The Pipistrel Sinus aircraft features a side-by-side seating arrangement, which acommodated the training of a deaf student who needed to easily communicate with the flight instructor. (Purdue University photo/John O'Malley)

“Our Pipistrel Sinus is a motor-glider that’s powered with an engine, so it’s different from most gliders that people tend to think of,” said Ziulkowski. “It self-launches instead of requiring a tow plane to lift it into the air. Then, once the glider reaches the proper altitude, the pilot shuts off the engine to glide.”

The Pipistrel Sinus craft is lightweight, motorized and – also unlike most gliders – features side-by-side seating for a pilot and student. Ziulkowski immediately saw its potential as a light sport aircraft for the Able Flight program. He worked with the glider’s manufacturer in Slovenia and with contacts at the FAA to gain approval to physically modify the glider into a light sport airplane.
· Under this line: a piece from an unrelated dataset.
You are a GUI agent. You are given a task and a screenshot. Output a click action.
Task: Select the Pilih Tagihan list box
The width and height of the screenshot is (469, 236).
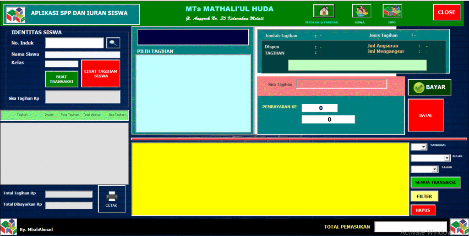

“Gliders have long wingspans, so Pipistrel swapped out the wing tips for a shorter pair, reducing the overall wingspan by eight feet,” said Ziulkowski. “Pipistrel also provided directions to deactivate the ability for the propeller to be stopped from spinning mid-flight.” These modifications are not permanent, so the light sport airplane can be retrofitted to its original glider status.

“The equipment swap takes about 30 minutes and the paperwork required by the FAA takes another 30 minutes. We go from a glider to an airplane in about an hour,” Ziulkowski said.
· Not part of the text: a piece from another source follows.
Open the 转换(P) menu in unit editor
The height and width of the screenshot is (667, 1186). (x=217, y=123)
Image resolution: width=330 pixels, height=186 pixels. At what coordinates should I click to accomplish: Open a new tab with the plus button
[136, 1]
Ivo Boscarol, founder and president of Pipistrel Group, is pleased with the innovation. He dubbed the revised Pipistrel glider, the “Sinus Max.”
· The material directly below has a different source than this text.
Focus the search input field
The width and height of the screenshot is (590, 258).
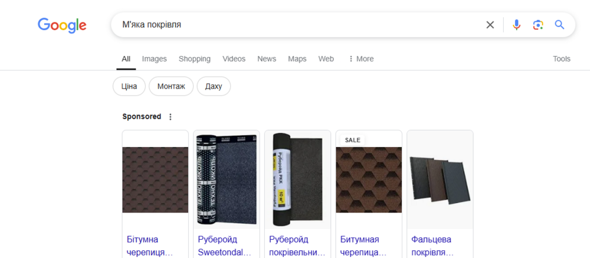[295, 25]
“For the last 30 years, we have always developed aircraft in ways to make them accessible to as many pilots as possible worldwide, regardless of different legislation, local restrictions or individual preferences,” said Boscarol. “We are proud that such an esteemed organization as the Purdue University aspires to be our launch customer for this concept and expect that other academies across America will likely follow suit.”

Ziulkowski credits everyone involved with being open-minded to the innovation. “The Sinus Max now gives Purdue the ability to support Able Flight, without having to bring in new aircraft for our instructors and staff to learn in a short period of time,” Ziulkowski said. “Additionally, we are excited to make use of this aircraft that would normally not be used during the summer.”